Another A$4 billion worth are available to individual and institutional buyers until Nov. 9 as the government unloads a third of its 51.8 percent stake in the troubled telco.
Finance Minister Nick Minchin said the government was pleased with the level of support for the sale, which saw 1.1 billion shares sold to brokers and financial planners who applied for allocations on behalf of clients.
But market analyst Marcus Padley said the offer may be less appealing to "mum and dad" investors.
"Those are the sort of people where, if you were talking about making 5.0 percent on T3 instalments, it's really a lot of bother for a small return," he said.

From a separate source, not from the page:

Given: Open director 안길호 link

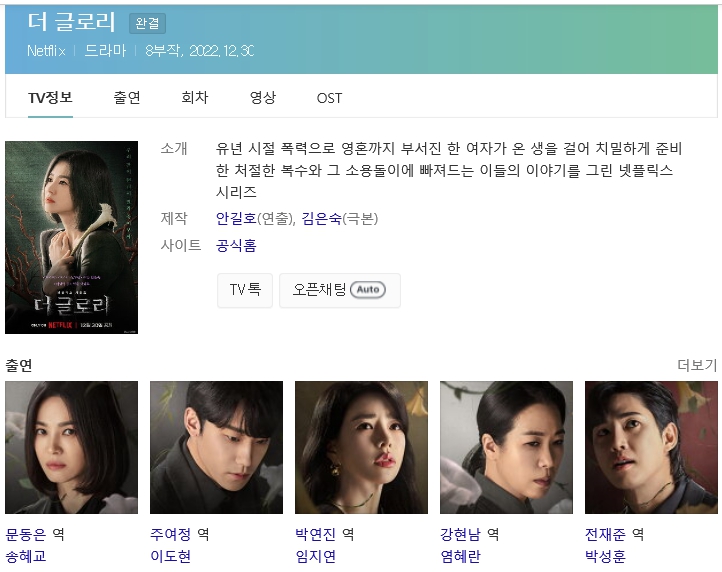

The float has been dubbed T3 as it is the third tranche of Telstra shares offered by the government after T1 in 1997 and T2 in 1999.
"I think a lot of people have decided, with T2 in the back of their minds, that they just won't bother this time," Padley said.
Investors in T2 paid A$7.40 for their shares, which are now worth A$3.61 after closing down A$0.02 or 0.55 percent yesterday.
In the first government offer in 1997, T1 shares sold at A$3.40 for institutional investors, discounted to A$3.30 for Australian retail investors.
The sweeteners offered in the latest sale are more attractive to larger investors, Padley said.
"The instalments are going to be a low-risk, low-return investment in the short term, so people are gearing into them to try and make a small return," he said. "For small shareholders, there hasn't been that much interest because really, a small return on a small holding is not that exciting."
Buyers will pay in two tranches, with retail investors paying A$2 per share in a first instalment, representing a A$0.10 discount to the first instalment price for institutional investors.
On this price basis, the stock will yield 14 percent in the first 12 months, based on a forecast A$0.28 a share total dividend for the year to next June.
The price of the second and final instalment will be determined by a two-day bookbuild for the institutional offer which closes on Nov 17, with payment due on May 29, 2008.
"While the yield appears attractive on face value, questions remain over the underlying Telstra business, the pricing of the second instalment and whether or not this dividend is maintainable," brokers Tolhurst Noall said in a research note.
The government is offering 2.15 billion shares plus an over-allocation option.
The remaining portion of its 51.8 percent stake to be transferred to a separate investment fund established to cover public service pension payments.
The fund will not be able to sell those shares for two years.
The government had originally planned to offer all its shares in one go to the market but the firm's plummeting share price forced Canberra to abandon that plan.